I wanted to chase her down, tap her on the shoulder and say, “What do you eat all day—McDonald's?” But then I realized I’d be guilty of the same stereotyping that she was. And wasn’t I part of a modern generation? Didn’t I live in the 21st century in California, in the diverse metropolis of the Bay Area? Not in the midwest or the south. I would think that any child living in this part of the country would know better than to make such a remark. She used such a small word—rice—and yet her insult was so far-reaching. She’d managed to insult Korean culture and everyone who appreciated it.

Instead of saying anything, I watched her traverse the booths with her friends, laughing and chatting, their voices sounding like little chipmunks chittering across the hall, as if she hadn’t just deeply offended me. Even though I wanted to be petty, I tried to view the world from her perspective. I imagined her life.

But my imagination filled with my own stereotypes. She likely grew up in Hillsborough, one of the richest cities in all the Bay Area. When she was seven, she probably had one of those pink Barbie cars that she drove around her massive circular driveway. She no doubt had a pet horse that she boarded at some fancy stable and rode only once a year. She likely had a vacation house up in Lake Tahoe, where she skied while wearing an all-pink jumpsuit. Perhaps, she always attended private schools full of other privileged white kids, and her parents likely drove the latest model Teslas and wore Lululemon and Armani. In the car on the way to school, maybe she listened to Gwen Stefani and sang “Bananas.” Her parents likely told her things like, “You’re one-hundredth Cherokee. Be proud of your heritage.” When really, they should have told her, “You’re of European descent living in a diverse country. Try to be sensitive and respectful.”

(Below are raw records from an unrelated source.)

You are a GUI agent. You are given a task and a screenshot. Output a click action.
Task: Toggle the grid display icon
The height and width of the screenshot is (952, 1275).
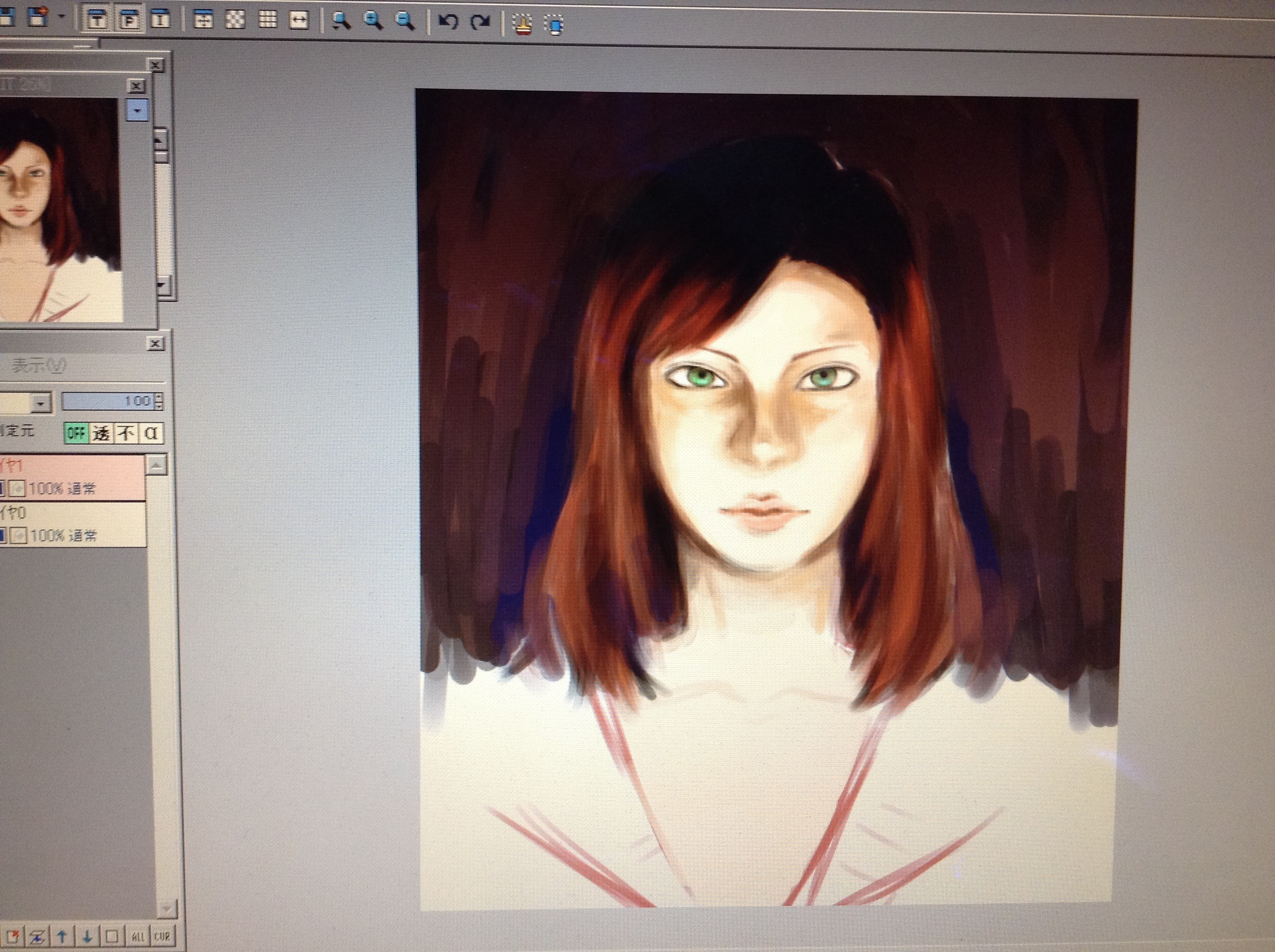(x=267, y=20)
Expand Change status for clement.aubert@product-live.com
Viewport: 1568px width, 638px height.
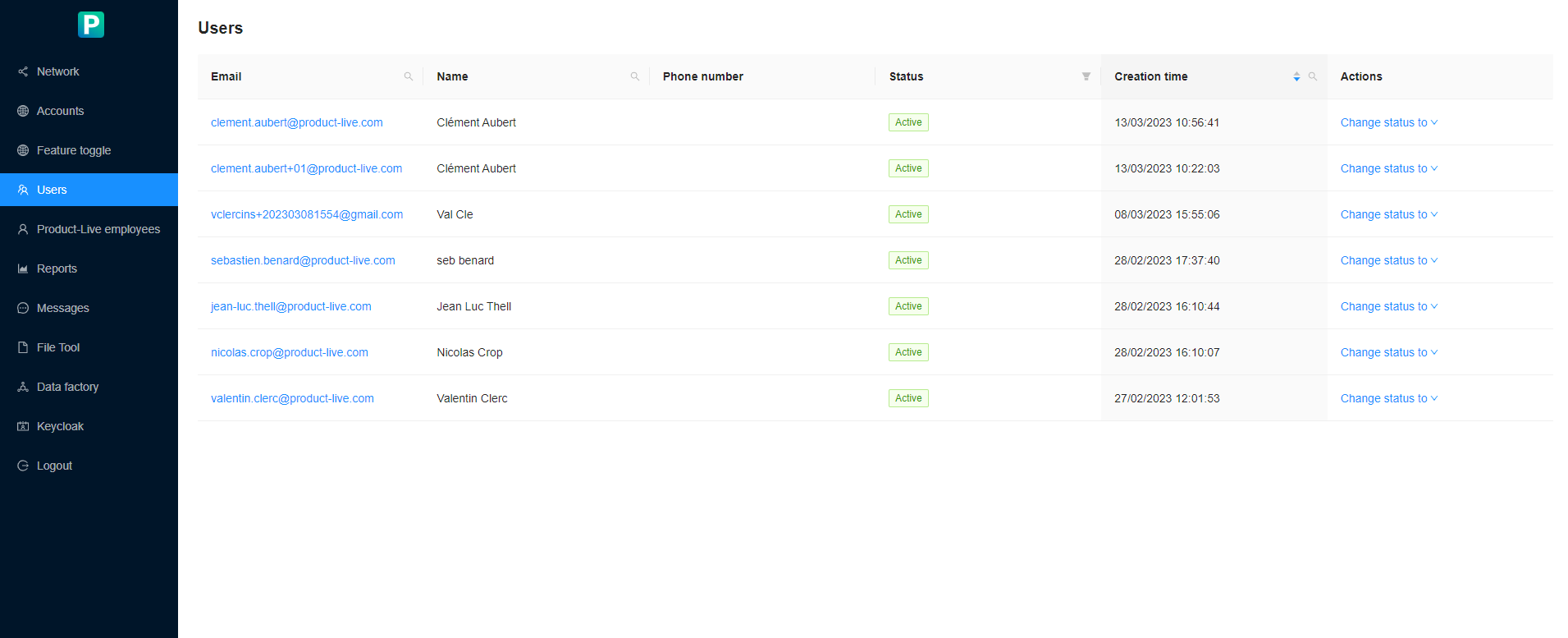coord(1388,122)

Maybe I needed to give her a break. Just let it go. Maybe she didn’t realize what she had said. Maybe words sometimes floated out of her mouth the way exhaust floats out of the back end of a car. Life is full of times when people accidentally make a comment they don’t mean—full of people who speak without thinking, no matter the consequences.

Or maybe, life is full of moments when people say what they actually mean.


The author's comments:

I wrote this piece to demonstrate how people can be discriminatory without realizing they are causing harm. It is my hope that after reading this piece, people will be more inclined to embrace tolerance and kindness.